The Smugglers Notch road remains closed today, following the precipitous snowfall of last Friday. Views from the Stowe and Cambridge side of the Notch reveal a white blanket above the still colorful autumn landscape. Though for some this means driving all the way around the mountain to commute to work, I suspect the beauty of this contrast outweighs the inconvenience for most. This is part of our story and the seasonal transitions that make this area unique.
The weather has presented us with rather unexpected twists and turns this year. While unusually toasty days cause good reason to worry about the condition of our environment, many rejoiced at the extended opportunities to soak up the heat and sun.
Fall arrived abruptly, turning green to red and orange and yellow overnight. We debate between disappointment and enthusiasm as the colorful season announces the not so distant passage to winter. Yet the surprise of the first colors is so refreshing. This year, as in both distant and recent past, autumn calls us outside to every corner of the county to capture its beauty. We become tourists in our own neighborhood, sharing in the awe with visitors from all directions, states and countries.
“The number of tourists in Vermont to view fall foliage is comparable to previous years,” according to an article by Burlington Press staff writer Matt Sutkoski. In the same article, Charley Dooley, who helped produce the recent Stowe Foliage Arts Festival, declares that it was “as busy as it usually is… about 10,000 people visited the three-day festival, which is on par with previous years.”

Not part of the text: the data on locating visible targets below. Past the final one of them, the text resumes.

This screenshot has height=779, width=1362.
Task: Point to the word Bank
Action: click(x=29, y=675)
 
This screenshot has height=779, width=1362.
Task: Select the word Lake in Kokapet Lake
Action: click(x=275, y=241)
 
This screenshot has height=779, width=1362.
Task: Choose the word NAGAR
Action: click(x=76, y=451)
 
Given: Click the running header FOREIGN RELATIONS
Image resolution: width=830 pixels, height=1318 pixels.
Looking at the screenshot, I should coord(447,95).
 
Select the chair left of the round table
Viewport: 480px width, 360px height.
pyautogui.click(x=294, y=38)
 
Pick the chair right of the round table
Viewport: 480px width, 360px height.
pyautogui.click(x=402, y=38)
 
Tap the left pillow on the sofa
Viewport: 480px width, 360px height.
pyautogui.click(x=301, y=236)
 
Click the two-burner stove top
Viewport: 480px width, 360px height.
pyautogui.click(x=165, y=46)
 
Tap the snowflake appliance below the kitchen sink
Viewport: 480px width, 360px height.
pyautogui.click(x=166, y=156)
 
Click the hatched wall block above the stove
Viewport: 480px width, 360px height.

As a perfectly orchestrated, world renowned museum exhibit, Vermont foliage attracts young and old, affluent and comfortable folks who otherwise lead very different lives to one venue where for a moment they share a sense of awe. Perhaps autumn is the sort of ephemeral event that has the ability to weave closer ties between us over time. This, also, is what makes this area so unique. Monotony simply is not part of the picture.